Response 2: We have included the figures in the main text are as
Figure 1: Prostate tumor microenvironment. This figure displays the various mechanistic processes by which prostate cancer can shield or evade the body’s immune system. This includes the production of inhibitory cytokines resulting in the downregulation of the TH and Tc cells and blocking B cell and NK cells. Prostate cancer cells can also activate the M2 macrophages, leading to the production of IL-10, TNF, and various cytokines, which in turn inhibits the T cell.
Figure 2: This figure overviews the epigenetic and predictive biomarkers, various immune checkpoint inhibitors, immunotherapy, and combination immunotherapeutic approaches implicated in prostate cancer.
- Authors should provide their own perspectives toward this research area.
Response 3: We have satisfied the comment in the conclusion part (Line number 448-465).

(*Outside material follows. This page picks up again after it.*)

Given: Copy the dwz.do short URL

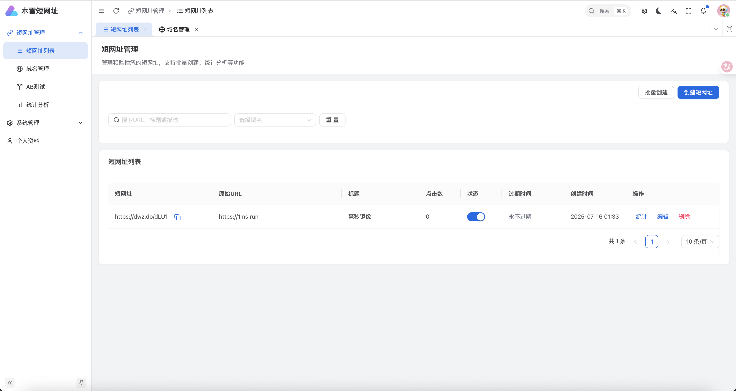Looking at the screenshot, I should pyautogui.click(x=177, y=217).
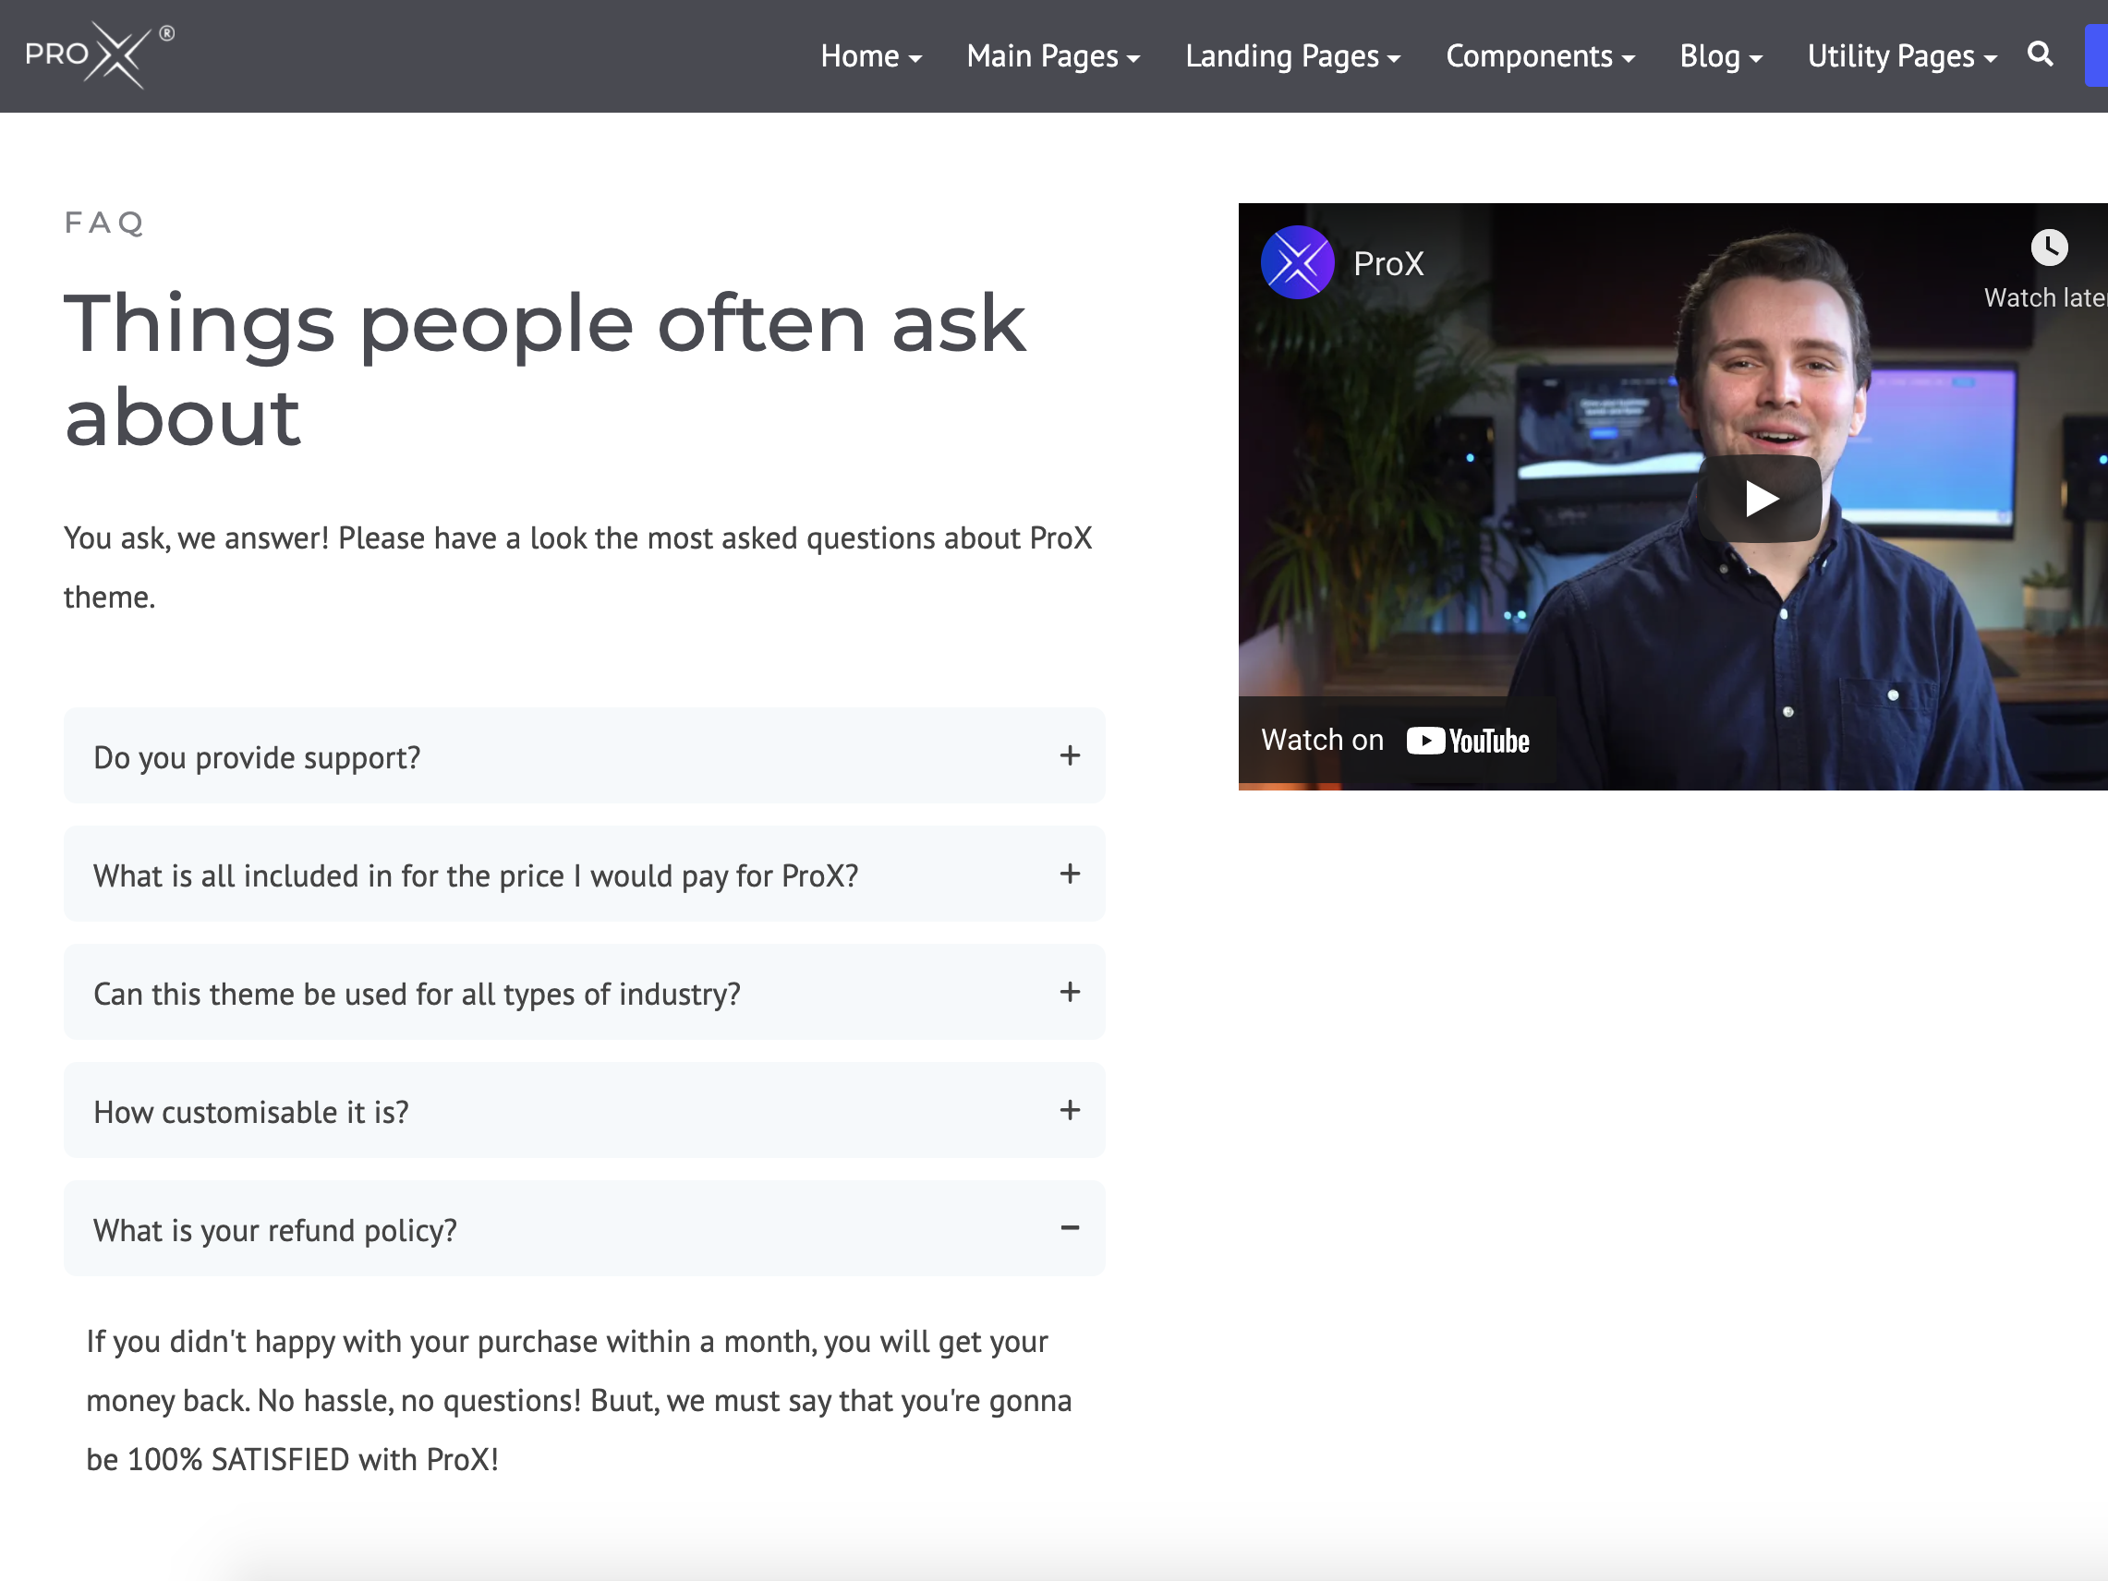Expand 'Can this theme be used' question
Viewport: 2108px width, 1581px height.
[x=416, y=993]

The evidentiary environment for prostate cancer immunotherapy is quickly changing, even though the discovery and approval of immunotherapies in this disease have lagged behind other solid tumor malignancies [116]. The cancer treatment paradigm has been completely altered by immunotherapy, making it possible to treat diseases with metastatic spread. The molecular features of prostate cancer have been identified to clarify the factors impeding the beneficial effects of ICIs. Every step in the cancer immunotherapy mechanism is difficult, including antigen retrieval, antigen presentation, T cell priming, immune cell homing, reactivating T cells, identifying cancer cells, and carrying out lethal activities [117]. According to preliminary findings, combination therapy will probably be required to achieve significant and long-lasting remissions with solid tumor T-cell-redirected therapies. Although preclinical models might be useful in early mechanistic research, these combination tactics will necessitate identifying resistance mechanisms, ideally from patient blood and tissue data. The anticancer effectiveness of CAR-T cell treatments may also require structural adjustments to get through stromal barriers. Novel immune treatments provide an intriguing new therapeutic option for advanced prostate cancer with the potential for long-lasting, sustainable responses. To overcome the immune-suppressive milieu and physical hurdles specific to prostate cancer, additional adjustments to CAR-T cells or the inclusion of adjuvant medicines may be required [116, 118].
Author Response File: Author Response.docx
Round 2
Reviewer 2 Report
The manuscript was very much improved by adding the figures and updating the references.